(Work to complete)
The records should be written out in full, with nothing altered.

───── Exercise data ─────

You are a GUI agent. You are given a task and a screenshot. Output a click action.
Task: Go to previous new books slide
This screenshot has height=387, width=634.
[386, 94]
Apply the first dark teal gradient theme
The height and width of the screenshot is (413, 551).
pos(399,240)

─────

(Answer for this exercise)
You are a GUI agent. You are given a task and a screenshot. Output a click action.
Task: Go to previous new books slide
This screenshot has height=387, width=634.
[386, 94]
Apply the first dark teal gradient theme
The height and width of the screenshot is (413, 551).
pos(399,240)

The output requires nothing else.